Short exercise » Convert everything in the records from the line containing "Expand the Failing" down to the line containing "click(x=132, y=349)" into a JSON list of strings, one string per line, skipping blank lines. Include only those lines.

Materials provided »
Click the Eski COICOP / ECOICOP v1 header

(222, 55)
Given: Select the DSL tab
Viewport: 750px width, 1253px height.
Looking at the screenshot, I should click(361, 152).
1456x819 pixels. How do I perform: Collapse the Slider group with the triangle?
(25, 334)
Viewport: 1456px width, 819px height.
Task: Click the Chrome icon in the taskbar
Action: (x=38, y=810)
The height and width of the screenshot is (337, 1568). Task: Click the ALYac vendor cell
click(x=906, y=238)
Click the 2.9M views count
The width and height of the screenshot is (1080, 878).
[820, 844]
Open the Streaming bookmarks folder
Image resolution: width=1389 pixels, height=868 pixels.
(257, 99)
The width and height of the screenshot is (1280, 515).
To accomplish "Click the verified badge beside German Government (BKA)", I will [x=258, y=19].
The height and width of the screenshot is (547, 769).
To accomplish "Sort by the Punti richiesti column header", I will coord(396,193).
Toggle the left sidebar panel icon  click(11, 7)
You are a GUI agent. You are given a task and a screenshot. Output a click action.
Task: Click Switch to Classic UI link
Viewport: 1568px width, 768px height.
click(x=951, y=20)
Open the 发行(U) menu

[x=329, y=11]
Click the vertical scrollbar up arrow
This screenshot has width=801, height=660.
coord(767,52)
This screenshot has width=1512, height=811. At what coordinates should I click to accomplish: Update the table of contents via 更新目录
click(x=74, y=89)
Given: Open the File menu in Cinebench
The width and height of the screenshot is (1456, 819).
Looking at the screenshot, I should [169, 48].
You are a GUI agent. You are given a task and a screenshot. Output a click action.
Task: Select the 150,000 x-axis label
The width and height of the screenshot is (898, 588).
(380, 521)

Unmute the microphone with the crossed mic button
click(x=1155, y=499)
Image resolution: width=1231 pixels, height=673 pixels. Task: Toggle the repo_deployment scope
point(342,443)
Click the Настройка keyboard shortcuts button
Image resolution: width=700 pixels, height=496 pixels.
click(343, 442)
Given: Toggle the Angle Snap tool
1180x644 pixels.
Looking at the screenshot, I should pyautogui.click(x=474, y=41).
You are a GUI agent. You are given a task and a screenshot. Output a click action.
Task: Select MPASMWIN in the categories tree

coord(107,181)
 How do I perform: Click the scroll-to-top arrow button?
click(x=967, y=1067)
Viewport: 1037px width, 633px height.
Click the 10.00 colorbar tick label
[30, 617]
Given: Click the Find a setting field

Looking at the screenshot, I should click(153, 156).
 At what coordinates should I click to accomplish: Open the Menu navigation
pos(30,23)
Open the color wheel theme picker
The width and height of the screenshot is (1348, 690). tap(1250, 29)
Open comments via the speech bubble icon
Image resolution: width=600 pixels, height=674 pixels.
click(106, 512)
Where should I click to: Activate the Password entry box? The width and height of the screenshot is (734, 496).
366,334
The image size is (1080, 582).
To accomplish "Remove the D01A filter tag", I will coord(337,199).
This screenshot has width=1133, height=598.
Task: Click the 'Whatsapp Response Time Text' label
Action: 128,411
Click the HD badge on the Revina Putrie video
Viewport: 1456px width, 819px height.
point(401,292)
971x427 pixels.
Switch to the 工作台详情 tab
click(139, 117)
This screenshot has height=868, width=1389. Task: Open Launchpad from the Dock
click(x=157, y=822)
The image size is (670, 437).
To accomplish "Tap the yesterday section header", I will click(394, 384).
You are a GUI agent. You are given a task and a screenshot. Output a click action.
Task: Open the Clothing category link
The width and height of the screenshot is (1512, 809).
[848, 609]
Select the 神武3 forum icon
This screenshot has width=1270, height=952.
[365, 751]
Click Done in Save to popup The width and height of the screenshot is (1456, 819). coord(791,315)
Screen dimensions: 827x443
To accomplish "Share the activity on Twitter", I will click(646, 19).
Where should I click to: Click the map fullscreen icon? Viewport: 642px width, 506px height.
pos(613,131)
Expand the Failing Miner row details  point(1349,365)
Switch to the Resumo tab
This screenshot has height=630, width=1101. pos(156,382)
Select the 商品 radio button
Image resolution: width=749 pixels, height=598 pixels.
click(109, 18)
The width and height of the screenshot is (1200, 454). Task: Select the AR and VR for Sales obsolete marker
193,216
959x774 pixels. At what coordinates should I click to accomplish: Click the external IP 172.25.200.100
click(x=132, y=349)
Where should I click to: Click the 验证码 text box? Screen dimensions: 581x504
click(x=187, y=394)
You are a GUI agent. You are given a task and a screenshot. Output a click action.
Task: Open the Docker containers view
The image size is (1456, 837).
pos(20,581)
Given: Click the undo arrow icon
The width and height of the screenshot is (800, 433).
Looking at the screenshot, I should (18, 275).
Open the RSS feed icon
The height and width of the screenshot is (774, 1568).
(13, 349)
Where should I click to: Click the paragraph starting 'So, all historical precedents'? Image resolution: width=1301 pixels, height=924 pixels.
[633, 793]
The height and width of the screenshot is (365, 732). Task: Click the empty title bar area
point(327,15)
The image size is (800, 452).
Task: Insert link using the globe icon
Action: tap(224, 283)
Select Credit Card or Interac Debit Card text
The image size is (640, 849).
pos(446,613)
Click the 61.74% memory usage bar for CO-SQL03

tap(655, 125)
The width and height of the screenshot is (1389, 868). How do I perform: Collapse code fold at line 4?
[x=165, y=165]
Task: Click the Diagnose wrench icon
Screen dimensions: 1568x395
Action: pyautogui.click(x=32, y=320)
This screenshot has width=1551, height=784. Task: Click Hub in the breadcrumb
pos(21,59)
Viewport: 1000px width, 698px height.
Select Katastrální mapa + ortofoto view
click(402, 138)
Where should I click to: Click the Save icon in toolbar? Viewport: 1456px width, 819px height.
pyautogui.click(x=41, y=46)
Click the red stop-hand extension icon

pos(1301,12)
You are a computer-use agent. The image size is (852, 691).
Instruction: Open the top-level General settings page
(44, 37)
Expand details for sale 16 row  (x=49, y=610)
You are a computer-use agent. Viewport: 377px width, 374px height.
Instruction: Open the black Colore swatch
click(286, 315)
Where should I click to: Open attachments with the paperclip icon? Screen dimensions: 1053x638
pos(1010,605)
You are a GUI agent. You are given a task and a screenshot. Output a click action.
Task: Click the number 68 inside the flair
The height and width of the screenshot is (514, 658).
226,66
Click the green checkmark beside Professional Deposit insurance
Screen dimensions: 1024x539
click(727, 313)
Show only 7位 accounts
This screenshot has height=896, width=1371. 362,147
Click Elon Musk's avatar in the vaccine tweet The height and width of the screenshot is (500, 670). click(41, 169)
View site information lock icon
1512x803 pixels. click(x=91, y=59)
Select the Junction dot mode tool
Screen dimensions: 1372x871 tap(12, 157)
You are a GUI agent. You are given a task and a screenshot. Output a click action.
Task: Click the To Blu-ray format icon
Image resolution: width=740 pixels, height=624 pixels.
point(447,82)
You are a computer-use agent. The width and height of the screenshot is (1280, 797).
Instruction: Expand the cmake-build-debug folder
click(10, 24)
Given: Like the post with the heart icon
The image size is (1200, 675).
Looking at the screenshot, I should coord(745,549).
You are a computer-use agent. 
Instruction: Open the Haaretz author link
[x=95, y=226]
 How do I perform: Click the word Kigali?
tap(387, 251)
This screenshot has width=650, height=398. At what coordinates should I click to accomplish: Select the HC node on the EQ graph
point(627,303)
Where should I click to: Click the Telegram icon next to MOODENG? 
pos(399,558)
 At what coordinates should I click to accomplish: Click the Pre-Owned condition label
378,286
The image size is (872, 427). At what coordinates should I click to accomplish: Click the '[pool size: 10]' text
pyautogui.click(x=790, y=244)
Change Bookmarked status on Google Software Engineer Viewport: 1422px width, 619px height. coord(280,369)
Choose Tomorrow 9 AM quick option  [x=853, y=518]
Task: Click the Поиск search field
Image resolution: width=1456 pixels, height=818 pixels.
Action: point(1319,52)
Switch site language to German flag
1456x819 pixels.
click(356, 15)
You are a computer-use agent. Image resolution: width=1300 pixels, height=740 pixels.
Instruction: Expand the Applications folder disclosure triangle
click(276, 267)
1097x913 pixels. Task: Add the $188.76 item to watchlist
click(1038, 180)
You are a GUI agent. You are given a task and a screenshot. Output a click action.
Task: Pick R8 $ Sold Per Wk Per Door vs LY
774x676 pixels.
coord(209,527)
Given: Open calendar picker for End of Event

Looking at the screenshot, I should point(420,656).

Written response »
[
  "Expand the Failing Miner row details  point(1349,365)",
  "Switch to the Resumo tab",
  "This screenshot has height=630, width=1101. pos(156,382)",
  "Select the 商品 radio button",
  "Image resolution: width=749 pixels, height=598 pixels.",
  "click(109, 18)",
  "The width and height of the screenshot is (1200, 454). Task: Select the AR and VR for Sales obsolete marker",
  "193,216",
  "959x774 pixels. At what coordinates should I click to accomplish: Click the external IP 172.25.200.100",
  "click(x=132, y=349)"
]